Kaing Guek Eav, better known by his nom de guerre Duch, was answering judges' questions about interrogations at Tuol Sleng prison, where he supervised the torture and extermination of up to 15,000 people.

"Pol Pot, at one point, did not even believe the confessions were of true information," Duch told the court.

Duch said he himself did not believe most prisoners' confessions and told the court how he was summoned by his superior, defence minister Son Senn, and asked why his staff had not found any information about the CIA's agenda.

"It was required for us to seek out CIA agents... As a result, there were many CIA agents in the confessions," Duch said.

"All the prisoners, from what I could conclude... who claimed they were CIA agents, no they were not," he said, adding that he ran into further problems with his superiors when one man confessed to being a Soviet agent.

Thereafter, he said, his staff also obtained confessions from many prisoners saying they were working for the KGB, the Soviet Union's spy agency.

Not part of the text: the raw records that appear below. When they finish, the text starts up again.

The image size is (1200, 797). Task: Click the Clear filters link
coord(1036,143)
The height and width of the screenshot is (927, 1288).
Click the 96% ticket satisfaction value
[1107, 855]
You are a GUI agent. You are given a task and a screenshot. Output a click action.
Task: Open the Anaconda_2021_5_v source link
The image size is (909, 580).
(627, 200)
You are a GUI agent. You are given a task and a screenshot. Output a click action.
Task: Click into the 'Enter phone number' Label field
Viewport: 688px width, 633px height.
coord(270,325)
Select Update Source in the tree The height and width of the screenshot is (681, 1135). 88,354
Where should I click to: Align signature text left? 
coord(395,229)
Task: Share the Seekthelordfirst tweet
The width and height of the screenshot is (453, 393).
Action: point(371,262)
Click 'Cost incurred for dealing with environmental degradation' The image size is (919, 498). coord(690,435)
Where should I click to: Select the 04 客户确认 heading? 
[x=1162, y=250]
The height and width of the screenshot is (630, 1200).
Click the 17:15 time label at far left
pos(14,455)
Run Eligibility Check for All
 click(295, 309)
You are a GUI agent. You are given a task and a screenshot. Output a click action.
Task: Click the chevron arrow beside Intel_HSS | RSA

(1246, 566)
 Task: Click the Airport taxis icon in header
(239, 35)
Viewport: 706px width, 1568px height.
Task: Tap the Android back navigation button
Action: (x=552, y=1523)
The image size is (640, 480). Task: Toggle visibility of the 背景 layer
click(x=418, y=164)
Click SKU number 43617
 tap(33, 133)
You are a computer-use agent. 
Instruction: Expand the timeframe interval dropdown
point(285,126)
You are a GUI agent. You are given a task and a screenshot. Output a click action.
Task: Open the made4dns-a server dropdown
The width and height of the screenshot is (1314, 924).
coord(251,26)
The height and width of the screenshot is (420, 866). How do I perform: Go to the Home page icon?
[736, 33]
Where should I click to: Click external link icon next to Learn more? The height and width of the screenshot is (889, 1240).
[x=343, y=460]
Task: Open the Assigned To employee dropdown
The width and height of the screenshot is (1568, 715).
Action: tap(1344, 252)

At one point during court proceedings, while talking about which prisoners were tortured, Duch became visibly distraught and judges gave him some time to compose himself.

Earlier in his trial for war crimes and crimes against humanity, Duch accepted responsibility for his role in the 1975 to 1979 communist regime and begged forgiveness from its victims.

He has, however, consistently denied prosecutors' claims that he played a central role in the Khmer Rouge's iron-fisted rule and maintains he only tortured two people himself and never personally executed anyone.

Pol Pot died in 1998, and many believe the tribunal is the last chance to find justice for victims of the regime, which killed up to two million people.